Université Populaire Jacques-Lacan

IRONIK ! – Mai 2020

Le bulletin Uforca numéro 40




 {LE RIRE d'EOLE}


Promesse à dire


Il y eut le moment de la sidération et de la stupeur. L’espace et le temps en prirent un coup. Accélération et agitation pour, parfois, faire voler en éclats la torpeur, ou alors engourdissement de la pensée, bouche close et yeux fermés. Deux façons de se tenir à l’abri de l’irruption du réel. Car ce qui a fait événement frappe ou alors encercle, entoure, peut troubler les repères et forcer à s’accrocher mordicus à ceux qui restent.
« Sidération ». Le mot provient du latin sideratio : « influence attribuée à un astre sur la vie ou la santé d’une personne1 » ; la sidération, en médecine, est un « anéantissement soudain des fonctions vitales2 ». C’est dire combien l’ordre de la nature – ou son désordre – peut interrompre l’élan vital.
« Stupeur » : « Saisissement causé par un grand étonnement, un choc émotionnel qui prive une personne de ses moyens physiques et intellectuels3 », « état d’inertie et d’insensibilité profondes lié à un engourdissement général4 ».

Ce virus qui fait événement pour la planète, envoie valser le quotidien et rend palpable l’idée de la fin ; en cela il est l’agent de cette interruption dans l’écoulement du temps.

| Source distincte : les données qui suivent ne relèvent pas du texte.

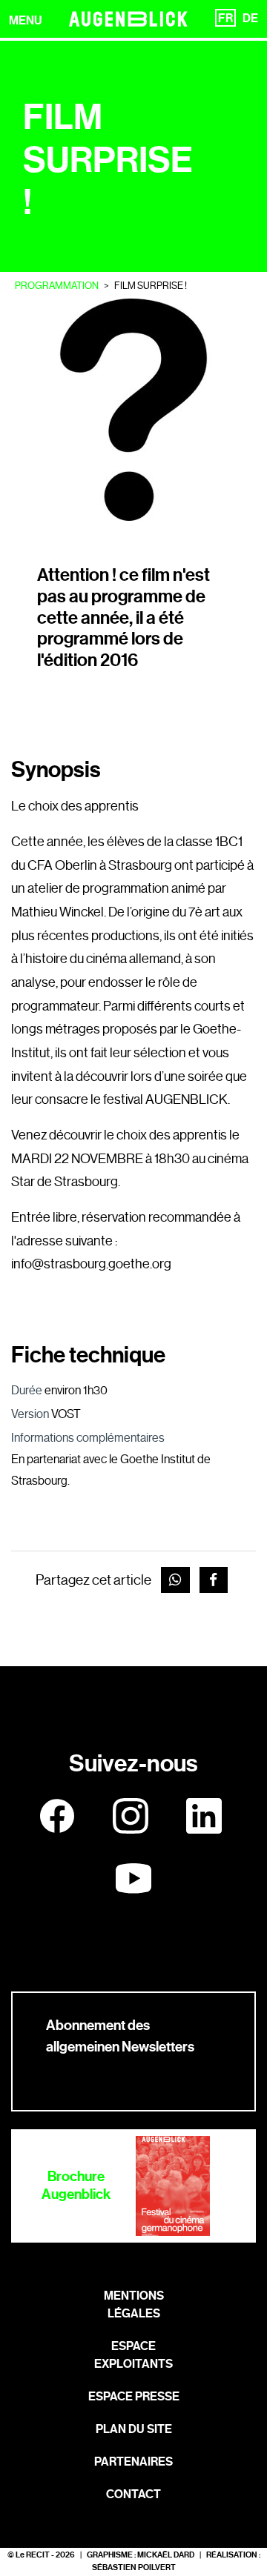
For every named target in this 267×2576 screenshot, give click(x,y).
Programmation (57, 285)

Les corps parlants sont saisis, arrêtés pour un temps, dans leurs habitudes à penser, à parler et à agir. Cette interruption, dont parfois on ne peut ni ne veut rien dire, signe encore un temps suspendu.
Parce que la situation est inédite, parce que l’après-coup se révélera dans un horizon plus ou moins lointain, songeons à ce qui peut s’y tenir larvé : création ou trauma.

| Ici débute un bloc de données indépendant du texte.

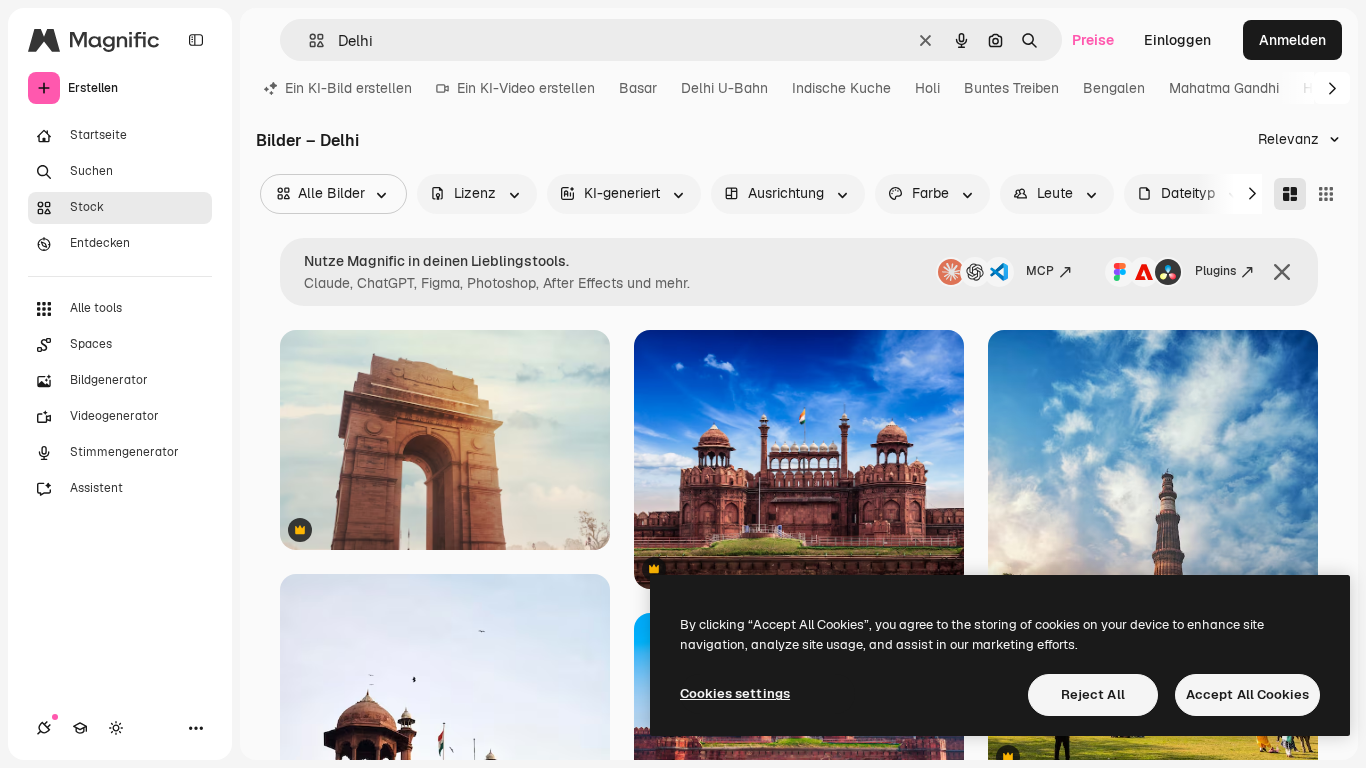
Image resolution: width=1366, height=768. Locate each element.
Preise (1093, 40)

Pour saisir la dimension temporelle du trauma, toujours après, évoquons alors ce temps un, ce premier moment où il y a du corps, mais pas le corps, ce temps d’avant la prise dans le signifiant, la Prägung5, l’empreinte de ce une seule fois. « Ni intégrée à l’histoire, ni verbalisée, ni portée à la signification6 », elle trouvera sa valeur traumatique dans un après, lorsque le temps aura véritablement commencé, avec son cortège de signifiants qui le fera exister. C’est l’intégration symbolique, « forme particulièrement secouante7 », qui fera ressurgir cette empreinte. Pas tout est intégré bien sûr. Il demeure « un monde entier d’ombres qui ne sont pas portées à l’existence symbolique8 ».
L’empreinte est là. Et l’événement fondamental, c’est l’incidence de la langue9.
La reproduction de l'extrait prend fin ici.